Não estou entre aqueles que acham que os ideais consagrados pelos founding fathers foram seriamente ameaçados na última quarta-feira, quando uma horda de celerados invadiu e vandalizou o Capitólio, em Washington DC.

Na prática, títeres amalucados conseguiram atrasar por algumas horas a confirmação de que a passagem de Donald Trump pela Casa Branca terá sido breve. E só.

Está claro, contudo, que foi um momento histórico. Um choque para o mundo, que assistiu a avacalhação explícita daquela que é tida como a maior democracia do planeta. Um aviso para nós, que temos na presidência alguém disposto a dobrar as instituições para moldá-las à sua maneira.

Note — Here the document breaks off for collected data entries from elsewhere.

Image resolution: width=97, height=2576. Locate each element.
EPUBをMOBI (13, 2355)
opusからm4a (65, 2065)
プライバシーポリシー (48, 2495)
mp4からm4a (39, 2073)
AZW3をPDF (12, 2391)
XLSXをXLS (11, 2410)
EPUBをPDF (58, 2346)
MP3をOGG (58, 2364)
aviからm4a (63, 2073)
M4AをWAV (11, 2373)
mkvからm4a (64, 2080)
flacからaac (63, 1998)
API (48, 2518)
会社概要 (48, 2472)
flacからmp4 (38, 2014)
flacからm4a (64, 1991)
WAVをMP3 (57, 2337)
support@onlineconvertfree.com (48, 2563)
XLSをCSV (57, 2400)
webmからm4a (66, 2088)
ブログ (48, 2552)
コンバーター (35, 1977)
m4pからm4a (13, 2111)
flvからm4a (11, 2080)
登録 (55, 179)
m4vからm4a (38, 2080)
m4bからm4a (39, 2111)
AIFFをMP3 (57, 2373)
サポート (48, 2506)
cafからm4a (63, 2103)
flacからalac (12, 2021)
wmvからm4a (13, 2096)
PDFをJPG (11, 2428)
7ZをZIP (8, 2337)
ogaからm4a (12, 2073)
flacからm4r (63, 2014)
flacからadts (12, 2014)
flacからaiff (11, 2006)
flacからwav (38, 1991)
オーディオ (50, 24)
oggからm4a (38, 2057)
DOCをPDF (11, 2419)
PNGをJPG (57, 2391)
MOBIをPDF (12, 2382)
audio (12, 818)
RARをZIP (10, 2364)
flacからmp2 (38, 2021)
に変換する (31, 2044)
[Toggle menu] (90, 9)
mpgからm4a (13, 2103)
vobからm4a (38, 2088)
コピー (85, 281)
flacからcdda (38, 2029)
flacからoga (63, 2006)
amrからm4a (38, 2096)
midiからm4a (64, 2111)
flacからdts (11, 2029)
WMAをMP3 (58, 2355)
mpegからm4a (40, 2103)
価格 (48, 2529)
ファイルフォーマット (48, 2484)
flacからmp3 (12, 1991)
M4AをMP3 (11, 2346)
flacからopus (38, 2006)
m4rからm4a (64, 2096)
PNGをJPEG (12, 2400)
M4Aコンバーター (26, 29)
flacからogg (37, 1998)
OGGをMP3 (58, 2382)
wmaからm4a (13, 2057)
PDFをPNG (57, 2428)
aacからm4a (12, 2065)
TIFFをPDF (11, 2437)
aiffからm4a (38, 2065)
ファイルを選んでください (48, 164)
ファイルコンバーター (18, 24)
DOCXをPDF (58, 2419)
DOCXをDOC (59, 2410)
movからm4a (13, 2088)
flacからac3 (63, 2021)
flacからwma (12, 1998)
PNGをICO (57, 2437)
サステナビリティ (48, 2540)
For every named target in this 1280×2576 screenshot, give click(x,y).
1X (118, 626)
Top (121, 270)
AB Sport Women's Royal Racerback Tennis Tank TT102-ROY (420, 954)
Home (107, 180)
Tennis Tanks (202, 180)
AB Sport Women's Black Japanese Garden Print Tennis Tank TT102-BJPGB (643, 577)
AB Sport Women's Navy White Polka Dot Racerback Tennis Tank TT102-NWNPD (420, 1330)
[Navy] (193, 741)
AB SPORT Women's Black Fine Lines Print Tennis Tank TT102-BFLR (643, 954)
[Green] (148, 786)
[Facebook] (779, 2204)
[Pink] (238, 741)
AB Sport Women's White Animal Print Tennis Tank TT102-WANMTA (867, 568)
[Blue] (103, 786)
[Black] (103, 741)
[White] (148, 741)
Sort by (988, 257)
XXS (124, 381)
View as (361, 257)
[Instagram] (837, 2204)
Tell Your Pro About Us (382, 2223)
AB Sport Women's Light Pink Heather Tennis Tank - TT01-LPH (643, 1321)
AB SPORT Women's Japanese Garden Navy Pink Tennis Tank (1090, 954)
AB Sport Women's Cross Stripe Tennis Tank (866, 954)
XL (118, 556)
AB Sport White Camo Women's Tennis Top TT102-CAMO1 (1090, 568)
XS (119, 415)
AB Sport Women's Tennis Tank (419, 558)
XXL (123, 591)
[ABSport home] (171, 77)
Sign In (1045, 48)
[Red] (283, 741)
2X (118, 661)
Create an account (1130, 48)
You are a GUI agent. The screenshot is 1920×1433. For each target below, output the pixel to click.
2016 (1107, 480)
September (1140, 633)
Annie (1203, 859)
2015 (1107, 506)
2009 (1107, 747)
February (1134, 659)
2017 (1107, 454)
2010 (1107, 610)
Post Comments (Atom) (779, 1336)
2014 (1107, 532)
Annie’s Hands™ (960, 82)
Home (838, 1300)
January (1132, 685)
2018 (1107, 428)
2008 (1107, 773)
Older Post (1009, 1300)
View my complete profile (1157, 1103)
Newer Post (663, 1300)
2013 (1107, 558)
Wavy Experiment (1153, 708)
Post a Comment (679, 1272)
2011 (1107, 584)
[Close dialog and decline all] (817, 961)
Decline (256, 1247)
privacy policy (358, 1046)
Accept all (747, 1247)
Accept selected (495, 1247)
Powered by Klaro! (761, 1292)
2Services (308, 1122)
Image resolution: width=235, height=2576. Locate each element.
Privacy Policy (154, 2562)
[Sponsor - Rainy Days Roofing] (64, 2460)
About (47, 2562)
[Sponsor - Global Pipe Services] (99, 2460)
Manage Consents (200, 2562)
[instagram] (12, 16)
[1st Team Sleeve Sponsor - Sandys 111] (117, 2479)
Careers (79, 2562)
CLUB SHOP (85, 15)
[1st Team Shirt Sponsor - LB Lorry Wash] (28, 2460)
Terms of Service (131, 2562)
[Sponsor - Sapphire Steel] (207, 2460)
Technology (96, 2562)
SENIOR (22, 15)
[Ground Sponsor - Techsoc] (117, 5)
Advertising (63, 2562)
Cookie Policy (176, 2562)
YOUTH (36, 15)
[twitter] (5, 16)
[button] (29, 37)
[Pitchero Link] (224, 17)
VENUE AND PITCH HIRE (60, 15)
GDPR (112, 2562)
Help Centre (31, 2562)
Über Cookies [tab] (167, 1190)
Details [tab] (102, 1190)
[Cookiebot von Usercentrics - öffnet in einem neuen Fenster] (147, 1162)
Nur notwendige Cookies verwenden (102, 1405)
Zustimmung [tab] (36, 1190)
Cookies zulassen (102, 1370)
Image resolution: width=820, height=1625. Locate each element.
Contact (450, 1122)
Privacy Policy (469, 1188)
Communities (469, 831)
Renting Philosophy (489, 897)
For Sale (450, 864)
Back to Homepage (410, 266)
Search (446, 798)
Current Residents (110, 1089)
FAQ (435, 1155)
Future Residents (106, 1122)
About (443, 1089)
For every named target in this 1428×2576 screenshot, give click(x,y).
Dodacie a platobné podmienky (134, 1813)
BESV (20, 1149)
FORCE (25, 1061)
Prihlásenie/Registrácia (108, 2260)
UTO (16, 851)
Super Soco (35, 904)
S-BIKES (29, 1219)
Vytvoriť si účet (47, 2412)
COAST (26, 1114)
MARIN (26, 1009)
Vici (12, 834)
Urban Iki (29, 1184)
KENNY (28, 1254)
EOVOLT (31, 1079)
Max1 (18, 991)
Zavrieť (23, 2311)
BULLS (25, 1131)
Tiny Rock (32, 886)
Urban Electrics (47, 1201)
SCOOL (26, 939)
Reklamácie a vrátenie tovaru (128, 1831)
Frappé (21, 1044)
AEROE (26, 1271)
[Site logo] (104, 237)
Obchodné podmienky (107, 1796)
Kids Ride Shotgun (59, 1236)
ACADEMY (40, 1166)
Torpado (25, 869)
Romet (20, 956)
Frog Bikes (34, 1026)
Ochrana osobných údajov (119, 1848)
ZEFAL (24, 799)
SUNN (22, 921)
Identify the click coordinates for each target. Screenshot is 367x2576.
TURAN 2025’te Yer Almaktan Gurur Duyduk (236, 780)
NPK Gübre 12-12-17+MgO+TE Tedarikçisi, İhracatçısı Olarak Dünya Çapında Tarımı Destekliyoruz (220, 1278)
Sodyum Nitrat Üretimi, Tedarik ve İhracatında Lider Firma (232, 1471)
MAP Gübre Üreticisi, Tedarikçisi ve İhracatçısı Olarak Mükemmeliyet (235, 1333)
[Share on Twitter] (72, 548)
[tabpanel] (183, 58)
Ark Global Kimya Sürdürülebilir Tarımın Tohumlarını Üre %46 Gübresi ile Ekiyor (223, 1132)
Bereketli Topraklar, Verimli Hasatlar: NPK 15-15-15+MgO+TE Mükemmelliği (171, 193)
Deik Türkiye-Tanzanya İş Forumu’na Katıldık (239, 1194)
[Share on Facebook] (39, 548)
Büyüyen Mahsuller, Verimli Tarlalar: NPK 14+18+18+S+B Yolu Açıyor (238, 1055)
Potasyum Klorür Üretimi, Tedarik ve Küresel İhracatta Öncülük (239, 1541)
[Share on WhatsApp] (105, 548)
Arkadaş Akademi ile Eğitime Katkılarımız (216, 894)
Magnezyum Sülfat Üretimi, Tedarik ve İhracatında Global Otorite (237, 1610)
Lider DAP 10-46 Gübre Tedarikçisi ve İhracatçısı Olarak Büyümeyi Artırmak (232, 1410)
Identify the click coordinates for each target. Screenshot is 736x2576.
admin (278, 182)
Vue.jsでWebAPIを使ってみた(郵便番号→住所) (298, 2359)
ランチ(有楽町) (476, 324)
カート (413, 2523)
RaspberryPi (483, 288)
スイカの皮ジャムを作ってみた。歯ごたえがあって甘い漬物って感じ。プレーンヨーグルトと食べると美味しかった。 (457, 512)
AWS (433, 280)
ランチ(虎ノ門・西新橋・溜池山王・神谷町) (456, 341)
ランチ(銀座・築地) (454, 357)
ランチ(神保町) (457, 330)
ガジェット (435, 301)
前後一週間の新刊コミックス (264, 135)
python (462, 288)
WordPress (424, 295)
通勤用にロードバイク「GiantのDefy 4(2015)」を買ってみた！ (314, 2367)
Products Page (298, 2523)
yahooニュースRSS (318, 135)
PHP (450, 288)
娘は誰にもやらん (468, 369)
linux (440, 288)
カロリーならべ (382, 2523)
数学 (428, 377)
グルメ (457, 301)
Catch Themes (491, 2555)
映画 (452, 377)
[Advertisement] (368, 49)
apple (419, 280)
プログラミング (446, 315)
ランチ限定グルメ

Estabelecer comparações entre os cenários políticos dos Estados Unidos e do Brasil é arriscado. Diferenças nas estruturas partidárias e nas próprias formações de ambas as sociedades impedem conclusões simplistas.

Grosso modo, entretanto, estamos dois anos atrás dos americanos no calendário disruptivo imposto por Trump e macaqueado por Jair Bolsonaro. Devemos aprender com seus erros.

É possível afirmar que Trump ofereceu inúmeras demonstrações de fragilidade moral e desprezo pelas instituições. Ao terminar seu mandato confrontando a todos e manipulando seus apoiadores, apenas se mantém fiel ao padrão de comportamento que adotou durante todo o período em que esteve no poder.

Enquanto escrevo estas linhas, o quarto presidente americano a não conseguir se reeleger nos últimos cem anos flerta com um vexame ainda maior: sofrer um segundo processo de impeachment. Desta vez, com boas chances de deixar o número 1600 da Avenida Pensilvânia pela porta dos fundos.

O pedido de afastamento estaria embasado nas seguidas incitações para que a massa tomasse o Capitólio sob o pretexto de fraude no pleito de novembro — algo negado pelas evidências, em cortes de todas as instâncias e até mesmo por republicanos.

Caso aconteça, o afastamento de Trump por meio de um impeachment seria didático, porém tão tardio quanto foi o seu banimento do Twitter ou o bloqueio de suas contas no Facebook e no Instagram.

Assim como Trump, Bolsonaro ataca a democracia e as instituições desde o seu primeiro dia no Palácio da Alvorada. Precisa ser enfrentado agora. Não quando a febre eleitoral tomar conta do país.

Ademais, para além das diferenças entre a solidez das nossas instituições e as americanas — lá nunca houve ditadura militar ou presidentes afastados —, Trump não goza de tanto prestígio com as Forças Armadas quanto Bolsonaro. Menos ainda com a polícia. Com a milícia nem se fala.

“Se nós não tivermos o voto impresso em 22, uma maneira de auditar o voto, nós vamos ter problema pior que os Estados Unidos”, afirmou Jair ao comentar a revolta dos aloprados em DC.

Que depois ninguém diga que não fomos avisados.